ALTA PRECISIONE. Gli stampi sono il cuore produttivo della Lego: sono migliaia, pesano tra i 150 e i 1.500 kg e sono custoditi sugli scaffali di metallo di un magazzino super controllato. «Ognuno costa dai 50 mila ai 500 mila euro» spiega il portavoce Roar Rude Trangbæk. «Servono a produrre 3.200 componenti del mondo Lego, dai pompieri all’astronave, con un margine di tolleranza dai 2 agli 8 millesimi di millimetro»: in media, solo 18 elementi su 1 milione non rispettano gli standard qualitativi, che sono il chiodo fisso della Lego. Ecco perché i mattoncini che avete a casa si incastrano perfettamente con quelli degli ultimi 50 anni.
I mattoncini stampati sono raffreddati con un getto d’aria e guidati da un nastro trasportatore fino a un contenitore: quando è pieno, un sensore lo segnala a un computer e arriva un muletto automatico a prelevarli con un braccio metallico; poi va da solo a consegnarlo ai nastri trasportatori.
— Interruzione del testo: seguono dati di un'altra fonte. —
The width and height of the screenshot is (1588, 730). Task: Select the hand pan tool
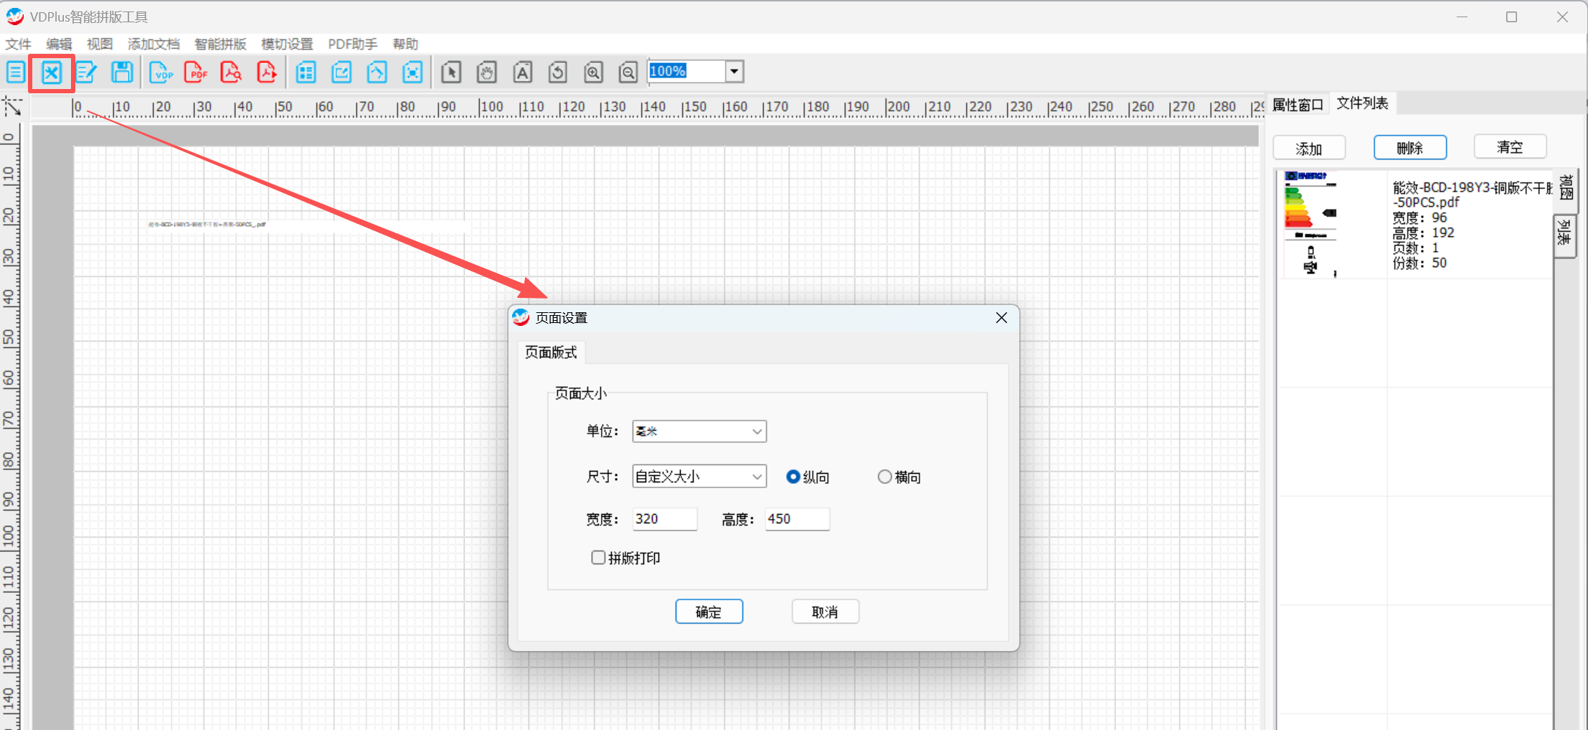pos(486,72)
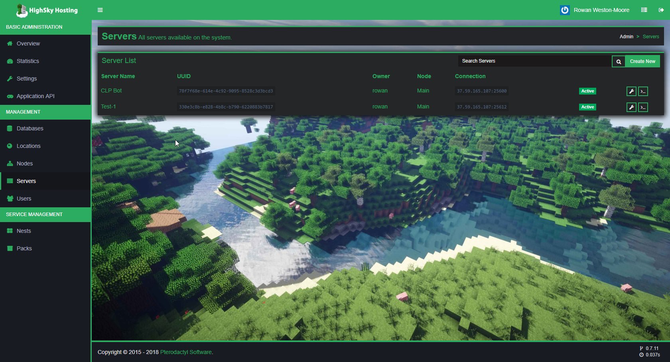Click Rowan Weston-Moore avatar icon

[564, 10]
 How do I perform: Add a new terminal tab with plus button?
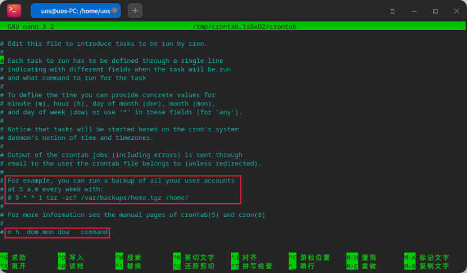[x=135, y=11]
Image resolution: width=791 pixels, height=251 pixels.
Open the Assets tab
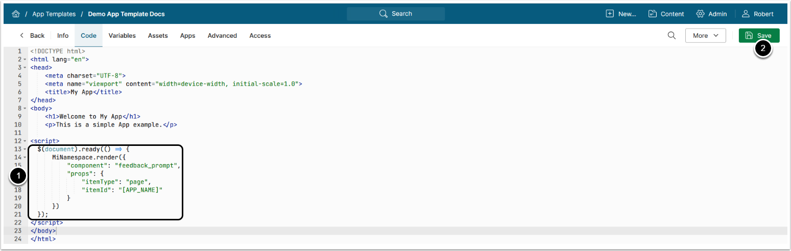[158, 36]
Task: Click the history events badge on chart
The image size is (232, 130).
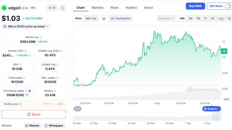Action: coord(77,109)
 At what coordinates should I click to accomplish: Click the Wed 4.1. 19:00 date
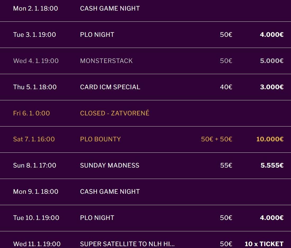click(x=36, y=61)
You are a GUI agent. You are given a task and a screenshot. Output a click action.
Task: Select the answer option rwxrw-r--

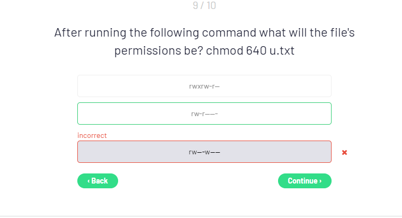(204, 86)
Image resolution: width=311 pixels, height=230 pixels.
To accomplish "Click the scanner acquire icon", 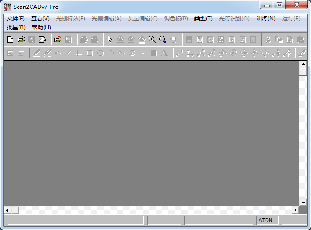I will 42,40.
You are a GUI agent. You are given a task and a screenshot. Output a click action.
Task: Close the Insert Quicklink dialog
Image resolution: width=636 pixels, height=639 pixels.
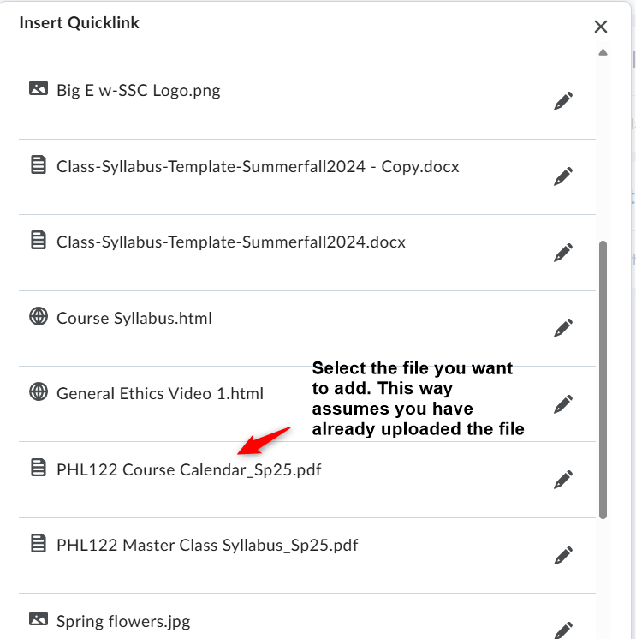[601, 27]
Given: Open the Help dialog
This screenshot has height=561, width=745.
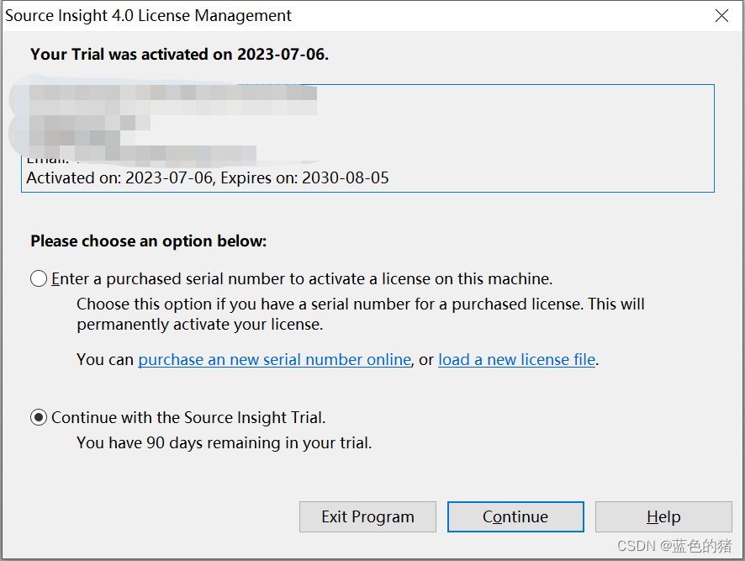Looking at the screenshot, I should [663, 516].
Arrivano così in 4 magazzini alti fino a 21 metri (come un palazzo di 7 piani), dove gru robotizzate distribuiscono ronzando 1.300 contenitori all’ora lungo 250 km di scaffali.
IMPERO GLOBALE. Eppure, in questa fabbrica ipertecnologica il fattore umano è determinante: non sono sensori robotici a verificare la qualità dei pezzi appena sfornati dalle macchine, ma una squadra di operai che ne preleva dei campioni e li controlla con grandi lenti d’ingrandimento. Se per loro un mattoncino non è a regola d’arte, finisce in un cestino, e la plastica sarà riciclata. È anche questo il segreto di un impero globale presente in oltre 130 Paesi e con 81 anni di vita: una storia iniziata proprio a Billund, dove un falegname stretto dalla morsa della crisi economica, Ole Kirk Kristiansen, aveva deciso di produrre giocattoli di legno, convertendosi poi alla plastica alla fine degli anni ’40. Fino a quando – era il 1958 – suo figlio Godtfred ebbe l’idea di creare i celebri mattoncini, brevettandone il sistema di incastro a sporgenze rotonde e minitubi interni. Che da allora sono usati per ogni tipo di costruzione fantastica.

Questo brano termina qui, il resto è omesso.